The seats are comfortable and give plenty of leg and head room, even for taller people. There’s not much space behind the front seats, though, even for grocery bags, due to a high cargo floor.

The regenerative braking phases in and out in a much smoother fashion than in the Prius (The Prius brakes tend to feel jerky due to the regenerative braking function). The brakes feel normal and firm. Part of this might be due to the fact that the regenerative braking in the Insight doesn’t seem to operate at speeds below 15 mph.

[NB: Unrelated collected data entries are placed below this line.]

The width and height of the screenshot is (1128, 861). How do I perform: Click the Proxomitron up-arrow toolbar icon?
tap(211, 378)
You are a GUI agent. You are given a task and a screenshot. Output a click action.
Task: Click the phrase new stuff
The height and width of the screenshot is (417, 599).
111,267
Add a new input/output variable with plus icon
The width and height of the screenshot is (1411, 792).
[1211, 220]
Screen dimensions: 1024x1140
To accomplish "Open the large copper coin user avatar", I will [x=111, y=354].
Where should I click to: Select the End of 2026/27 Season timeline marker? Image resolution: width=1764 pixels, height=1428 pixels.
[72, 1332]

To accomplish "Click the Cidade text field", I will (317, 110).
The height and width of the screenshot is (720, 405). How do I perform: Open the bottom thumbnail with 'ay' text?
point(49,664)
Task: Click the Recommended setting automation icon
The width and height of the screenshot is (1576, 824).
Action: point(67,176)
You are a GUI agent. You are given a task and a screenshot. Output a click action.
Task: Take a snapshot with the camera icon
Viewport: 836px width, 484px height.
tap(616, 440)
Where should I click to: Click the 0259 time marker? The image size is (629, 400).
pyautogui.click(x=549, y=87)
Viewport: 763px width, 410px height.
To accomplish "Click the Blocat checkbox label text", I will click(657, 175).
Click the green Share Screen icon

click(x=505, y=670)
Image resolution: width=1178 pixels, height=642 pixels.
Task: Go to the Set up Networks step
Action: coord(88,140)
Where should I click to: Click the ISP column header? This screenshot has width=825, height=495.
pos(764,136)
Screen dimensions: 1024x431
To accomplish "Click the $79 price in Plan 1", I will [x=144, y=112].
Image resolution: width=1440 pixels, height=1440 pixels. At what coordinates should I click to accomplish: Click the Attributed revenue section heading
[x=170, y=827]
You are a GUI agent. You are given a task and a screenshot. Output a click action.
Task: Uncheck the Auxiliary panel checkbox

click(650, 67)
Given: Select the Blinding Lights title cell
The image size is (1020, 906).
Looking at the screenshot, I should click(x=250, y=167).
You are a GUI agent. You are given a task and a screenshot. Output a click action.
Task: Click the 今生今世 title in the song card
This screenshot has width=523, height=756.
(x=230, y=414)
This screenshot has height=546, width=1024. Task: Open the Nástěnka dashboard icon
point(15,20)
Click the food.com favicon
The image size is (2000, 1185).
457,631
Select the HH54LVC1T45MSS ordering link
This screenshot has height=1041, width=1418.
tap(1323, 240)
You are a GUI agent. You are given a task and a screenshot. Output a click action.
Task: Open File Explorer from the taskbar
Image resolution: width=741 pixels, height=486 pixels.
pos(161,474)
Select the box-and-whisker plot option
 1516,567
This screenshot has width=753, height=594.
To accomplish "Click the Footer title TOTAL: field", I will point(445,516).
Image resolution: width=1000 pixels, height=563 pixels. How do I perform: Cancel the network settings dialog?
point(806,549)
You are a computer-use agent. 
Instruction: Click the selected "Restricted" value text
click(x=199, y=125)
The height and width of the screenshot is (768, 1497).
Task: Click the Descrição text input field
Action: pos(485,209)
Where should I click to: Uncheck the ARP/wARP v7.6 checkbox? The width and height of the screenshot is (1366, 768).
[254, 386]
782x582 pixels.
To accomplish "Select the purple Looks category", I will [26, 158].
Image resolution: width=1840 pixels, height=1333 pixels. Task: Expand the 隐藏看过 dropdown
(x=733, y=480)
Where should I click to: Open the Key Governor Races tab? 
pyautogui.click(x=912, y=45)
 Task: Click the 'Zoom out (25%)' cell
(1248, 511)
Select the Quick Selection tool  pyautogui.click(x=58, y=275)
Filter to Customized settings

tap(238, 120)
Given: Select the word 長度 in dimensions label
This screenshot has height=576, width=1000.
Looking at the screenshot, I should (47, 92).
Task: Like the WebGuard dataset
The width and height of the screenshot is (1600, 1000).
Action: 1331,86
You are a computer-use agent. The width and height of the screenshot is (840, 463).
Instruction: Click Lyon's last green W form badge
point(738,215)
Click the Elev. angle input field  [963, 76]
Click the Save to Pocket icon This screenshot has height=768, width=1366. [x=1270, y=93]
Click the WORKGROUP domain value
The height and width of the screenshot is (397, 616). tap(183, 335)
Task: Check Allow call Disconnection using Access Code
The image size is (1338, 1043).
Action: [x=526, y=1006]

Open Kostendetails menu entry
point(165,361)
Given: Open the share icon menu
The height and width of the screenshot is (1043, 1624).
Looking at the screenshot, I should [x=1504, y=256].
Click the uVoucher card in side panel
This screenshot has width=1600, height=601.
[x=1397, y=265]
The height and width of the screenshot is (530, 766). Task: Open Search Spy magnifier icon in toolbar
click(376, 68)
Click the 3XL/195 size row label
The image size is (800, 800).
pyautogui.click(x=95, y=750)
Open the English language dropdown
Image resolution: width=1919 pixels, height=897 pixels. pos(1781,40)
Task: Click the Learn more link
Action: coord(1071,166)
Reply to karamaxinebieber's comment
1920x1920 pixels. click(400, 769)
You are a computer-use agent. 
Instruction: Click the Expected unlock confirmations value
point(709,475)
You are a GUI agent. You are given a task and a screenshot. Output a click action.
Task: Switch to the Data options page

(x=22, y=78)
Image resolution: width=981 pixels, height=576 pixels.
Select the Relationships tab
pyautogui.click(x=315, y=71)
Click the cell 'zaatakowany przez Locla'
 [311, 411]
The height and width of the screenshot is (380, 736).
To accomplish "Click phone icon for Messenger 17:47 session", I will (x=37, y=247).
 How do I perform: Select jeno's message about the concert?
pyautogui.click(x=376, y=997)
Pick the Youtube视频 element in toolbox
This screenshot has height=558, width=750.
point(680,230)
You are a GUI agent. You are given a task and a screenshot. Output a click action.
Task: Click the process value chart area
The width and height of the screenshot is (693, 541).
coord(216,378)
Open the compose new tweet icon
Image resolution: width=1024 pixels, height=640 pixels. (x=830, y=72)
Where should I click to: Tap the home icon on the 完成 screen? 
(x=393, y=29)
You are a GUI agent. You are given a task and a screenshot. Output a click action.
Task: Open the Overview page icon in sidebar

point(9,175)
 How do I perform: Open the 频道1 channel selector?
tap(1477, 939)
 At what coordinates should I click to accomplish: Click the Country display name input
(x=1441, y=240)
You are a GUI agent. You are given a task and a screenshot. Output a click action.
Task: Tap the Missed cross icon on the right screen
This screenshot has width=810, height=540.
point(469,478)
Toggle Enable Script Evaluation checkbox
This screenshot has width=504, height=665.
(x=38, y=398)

At the pump: It doesn’t get any better than this

So what about the fuel economy? The Insight is rated by the EPA at a swaggering 61 mpg city and 68 highway. In a week’s worth of urban and suburban driving, amounting to about 130 miles, we averaged 53 miles per gallon. Then I took the Insight through the same 36-mile fuel economy loop as I had with the Prius a few weeks before, made up of about two miles of dense stop-and-go city driving (averaging no more than 10 mph), 10 miles of suburban stoplight-every half-mile driving in which I averaged 30-40 mph, and then 24 miles of highway driving, ranging from 50 to 65 mph. On this loop, with a light throttle foot and strictly following the shift light, the Insight averaged 62 miles per gallon. For comparison purposes, the Toyota Prius averaged 44 mpg on this same loop.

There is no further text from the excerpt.